Lopez has filed a police report for harassment. He speculated that the threat was intended to stop the organizing efforts of the Laundry Workers Center and the workers at Liberato Restaurant.

Employees of the restaurant have reportedly been paid well below minimum wage, with no overtime pay and unsafe working conditions: no breaks, no access to a first aid kit, dangerously steep staircases, poor ventilation, both freezing and extremely high temperatures, and being forced to work in a flooded basement. Workers also allege sexual harassment from the restaurant’s owner Manuel Antonio Liberato, and a number of the restaurant’s managers.

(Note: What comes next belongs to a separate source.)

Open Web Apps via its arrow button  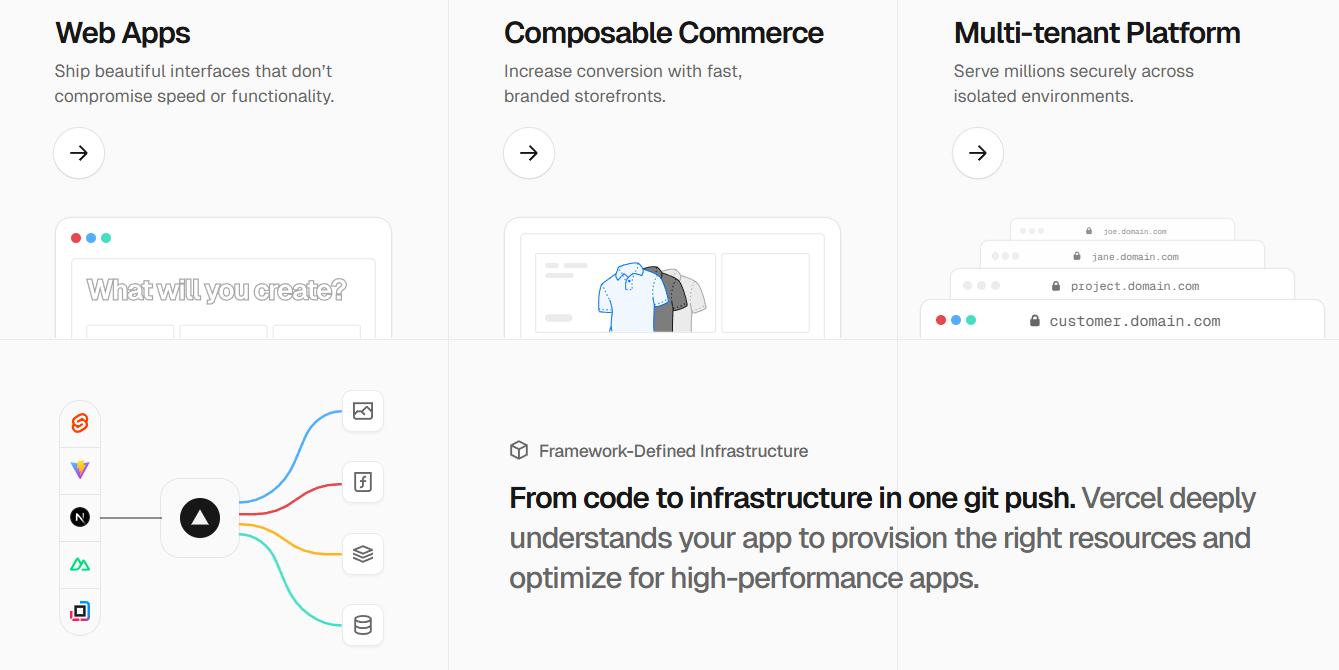point(79,153)
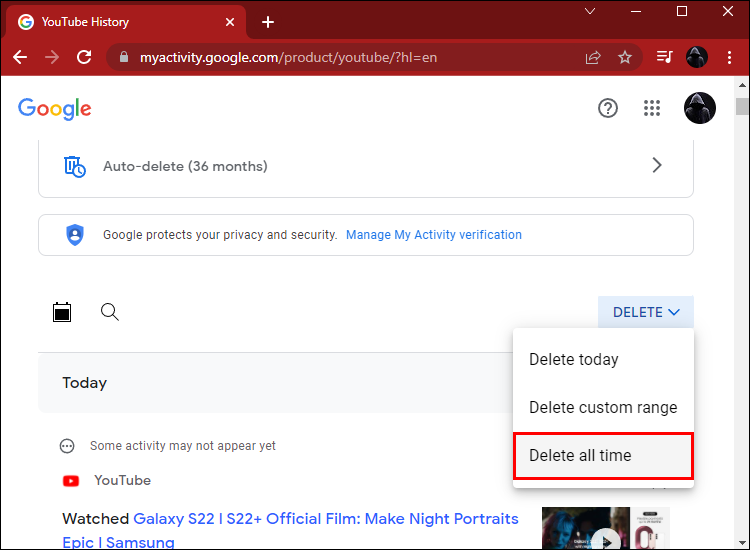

In addition to the firings and alleged threat against Lopez, a worker involved with the Liberato campaign reported someone taking photos of her car and license plate, and LWC organizers say family members in the Dominican Republic and NYC have been threatened as well.

“Concerted activity”—workers acting together to improve their pay and working conditions—is protected by federal law. Liberato workers and the Laundry Workers Center say the three firings targeted the leaders of the campaign and were retaliatory and illegal, as are the threats against LWC leaders.

Liberato worker Maggie Andres, one of those fired last weekend, said “We will not stop fighting even though the owner, Manuel Antonio Liberato, has continued to break the law. We are raising our voice to be heard, so the law can be respected, and the restaurant begin paying minimum wage.“

Lopez said, “We’re not going to give up. No matter what the company says, no matter what threats are made, we’re not going to stop until they respect the workers.”

Mahoma Lopez is also the star of the award-winning documentary The Hand That Feeds, in which “the sandwich-maker… unites his undocumented immigrant coworkers to fight abusive conditions at a popular New York restaurant chain.”